**What you will do:**
List every genetic haplogroup label that the forum thread on early metallurgy mentions.

─── Passage shown ───

Is it about me ??? Of course I'm not saying that metallurgy came to Europe from Yamnaya.

I'm saying that R1b men from the Balkans or from the Middle East introduced metallurgy to Yamnaya.




> Have they also forgotten that Remedello in northern Italy had copper metallurgy and were I2a typically Middle Neolithic people autosomally, and that G2a Oetzi used copper tools and more importantly had arsenic in his blood and so might have been a copper worker?


They were just native Farmers of the area - not people responsible for spreading metallurgy.

What does it mean "copper worker" - physical labourer, simple miner? Surely not a skilled blacksmith.

----------


## Tomenable

> Remedello in northern Italy had copper metallurgy and were I2a typically Middle Neolithic people autosomally


Powhatan were autosomally 100% Native Americans in 1620. But it doesn't disprove the existence of Jamestown.  :Smile: 

When John *Smith* (what a coincidence!) came to North America, he did not immediately fell in love with Pocahontas.

─── Source material ───

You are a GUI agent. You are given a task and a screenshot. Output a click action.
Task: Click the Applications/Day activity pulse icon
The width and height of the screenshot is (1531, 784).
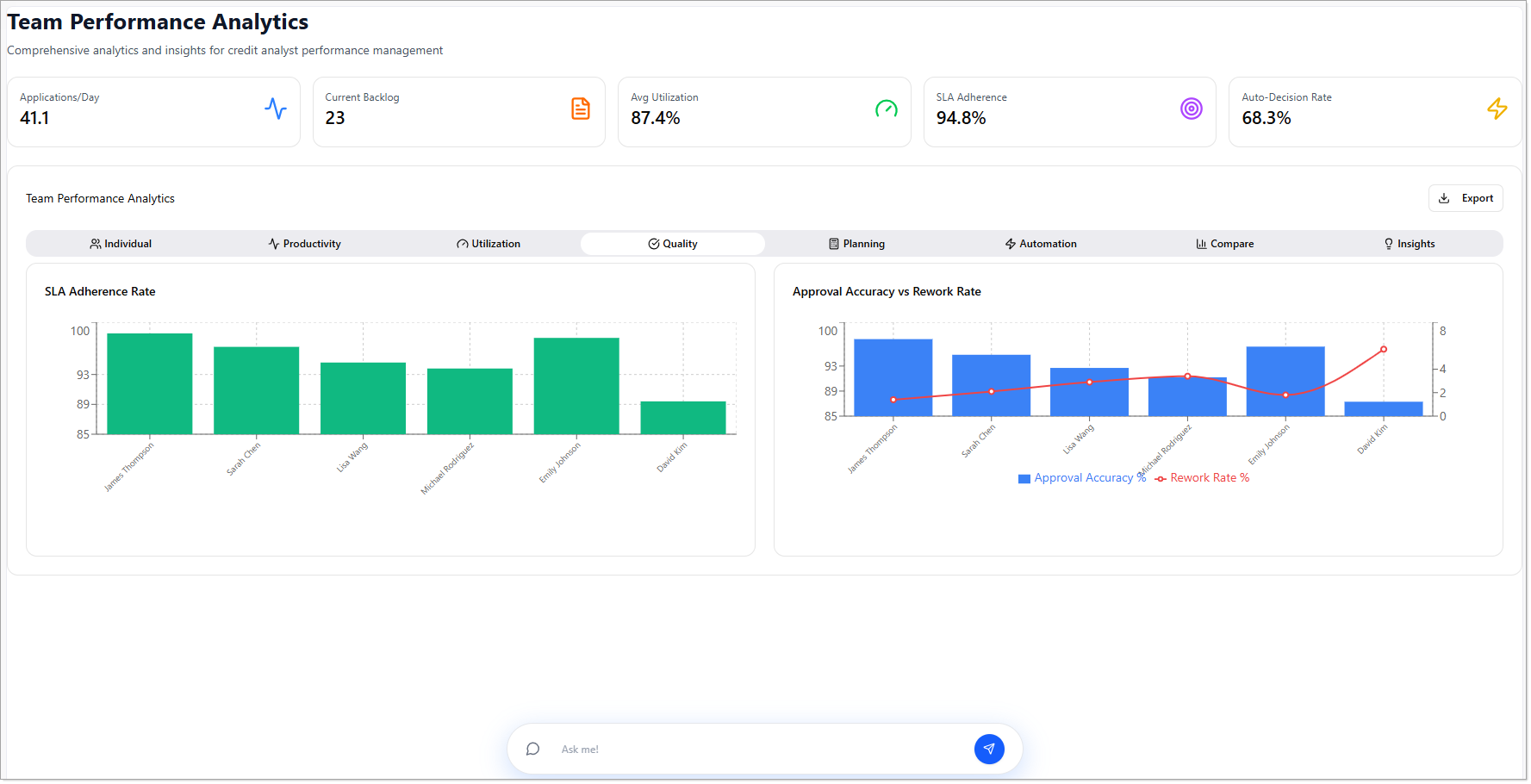(276, 109)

───

**Exercise response:**
R1b, I2a, G2a